>> begin DATASET ENTRIES
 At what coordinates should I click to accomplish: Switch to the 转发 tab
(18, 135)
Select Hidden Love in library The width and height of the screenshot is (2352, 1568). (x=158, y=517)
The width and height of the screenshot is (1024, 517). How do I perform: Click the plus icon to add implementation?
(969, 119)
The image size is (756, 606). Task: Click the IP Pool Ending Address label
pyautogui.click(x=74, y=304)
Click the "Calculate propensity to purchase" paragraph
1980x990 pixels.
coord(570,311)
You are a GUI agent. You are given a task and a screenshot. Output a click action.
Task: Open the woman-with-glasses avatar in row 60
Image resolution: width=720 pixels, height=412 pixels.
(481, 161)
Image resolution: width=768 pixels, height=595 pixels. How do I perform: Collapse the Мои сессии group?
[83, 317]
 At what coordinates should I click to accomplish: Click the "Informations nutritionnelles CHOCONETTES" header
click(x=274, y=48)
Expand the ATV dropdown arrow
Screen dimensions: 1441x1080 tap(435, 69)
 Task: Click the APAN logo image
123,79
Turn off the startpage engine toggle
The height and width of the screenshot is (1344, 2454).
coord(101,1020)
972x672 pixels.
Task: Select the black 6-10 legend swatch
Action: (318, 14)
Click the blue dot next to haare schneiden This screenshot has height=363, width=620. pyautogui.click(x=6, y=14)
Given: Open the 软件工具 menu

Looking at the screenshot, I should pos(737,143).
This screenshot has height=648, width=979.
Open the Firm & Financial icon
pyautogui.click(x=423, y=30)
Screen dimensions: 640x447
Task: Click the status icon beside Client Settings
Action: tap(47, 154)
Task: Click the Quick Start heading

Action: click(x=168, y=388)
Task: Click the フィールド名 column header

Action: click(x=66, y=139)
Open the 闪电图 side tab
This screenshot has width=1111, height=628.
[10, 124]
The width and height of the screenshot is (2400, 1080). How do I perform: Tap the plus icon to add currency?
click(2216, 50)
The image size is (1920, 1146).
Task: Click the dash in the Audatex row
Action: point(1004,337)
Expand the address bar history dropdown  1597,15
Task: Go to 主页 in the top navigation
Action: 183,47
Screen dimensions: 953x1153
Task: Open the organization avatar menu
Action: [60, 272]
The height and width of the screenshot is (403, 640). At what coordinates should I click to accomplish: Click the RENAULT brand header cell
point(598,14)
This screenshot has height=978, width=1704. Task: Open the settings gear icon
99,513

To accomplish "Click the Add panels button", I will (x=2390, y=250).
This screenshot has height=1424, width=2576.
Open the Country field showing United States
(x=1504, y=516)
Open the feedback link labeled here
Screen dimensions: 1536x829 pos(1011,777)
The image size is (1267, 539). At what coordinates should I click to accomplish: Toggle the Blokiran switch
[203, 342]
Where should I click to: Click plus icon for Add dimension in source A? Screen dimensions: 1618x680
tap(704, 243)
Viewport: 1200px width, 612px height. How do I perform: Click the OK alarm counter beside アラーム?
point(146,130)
>> end DATASET ENTRIES
WHAT IS NEEDED: Reproduce all of the data above line for line, with no changes.

SOLUTION TO THE PROBLEM:
 At what coordinates should I click to accomplish: Switch to the 转发 tab
(18, 135)
Select Hidden Love in library The width and height of the screenshot is (2352, 1568). (x=158, y=517)
The width and height of the screenshot is (1024, 517). How do I perform: Click the plus icon to add implementation?
(969, 119)
The image size is (756, 606). Task: Click the IP Pool Ending Address label
pyautogui.click(x=74, y=304)
Click the "Calculate propensity to purchase" paragraph
1980x990 pixels.
coord(570,311)
You are a GUI agent. You are given a task and a screenshot. Output a click action.
Task: Open the woman-with-glasses avatar in row 60
Image resolution: width=720 pixels, height=412 pixels.
(481, 161)
Image resolution: width=768 pixels, height=595 pixels. How do I perform: Collapse the Мои сессии group?
[83, 317]
 At what coordinates should I click to accomplish: Click the "Informations nutritionnelles CHOCONETTES" header
click(x=274, y=48)
Expand the ATV dropdown arrow
Screen dimensions: 1441x1080 tap(435, 69)
 Task: Click the APAN logo image
123,79
Turn off the startpage engine toggle
The height and width of the screenshot is (1344, 2454).
coord(101,1020)
972x672 pixels.
Task: Select the black 6-10 legend swatch
Action: (318, 14)
Click the blue dot next to haare schneiden This screenshot has height=363, width=620. pyautogui.click(x=6, y=14)
Given: Open the 软件工具 menu

Looking at the screenshot, I should pos(737,143).
This screenshot has height=648, width=979.
Open the Firm & Financial icon
pyautogui.click(x=423, y=30)
Screen dimensions: 640x447
Task: Click the status icon beside Client Settings
Action: tap(47, 154)
Task: Click the Quick Start heading

Action: click(x=168, y=388)
Task: Click the フィールド名 column header

Action: click(x=66, y=139)
Open the 闪电图 side tab
This screenshot has width=1111, height=628.
[10, 124]
The width and height of the screenshot is (2400, 1080). How do I perform: Tap the plus icon to add currency?
click(2216, 50)
The image size is (1920, 1146).
Task: Click the dash in the Audatex row
Action: point(1004,337)
Expand the address bar history dropdown  1597,15
Task: Go to 主页 in the top navigation
Action: 183,47
Screen dimensions: 953x1153
Task: Open the organization avatar menu
Action: [60, 272]
The height and width of the screenshot is (403, 640). At what coordinates should I click to accomplish: Click the RENAULT brand header cell
point(598,14)
This screenshot has height=978, width=1704. Task: Open the settings gear icon
99,513

To accomplish "Click the Add panels button", I will (x=2390, y=250).
This screenshot has height=1424, width=2576.
Open the Country field showing United States
(x=1504, y=516)
Open the feedback link labeled here
Screen dimensions: 1536x829 pos(1011,777)
The image size is (1267, 539). At what coordinates should I click to accomplish: Toggle the Blokiran switch
[203, 342]
Where should I click to: Click plus icon for Add dimension in source A? Screen dimensions: 1618x680
tap(704, 243)
Viewport: 1200px width, 612px height. How do I perform: Click the OK alarm counter beside アラーム?
point(146,130)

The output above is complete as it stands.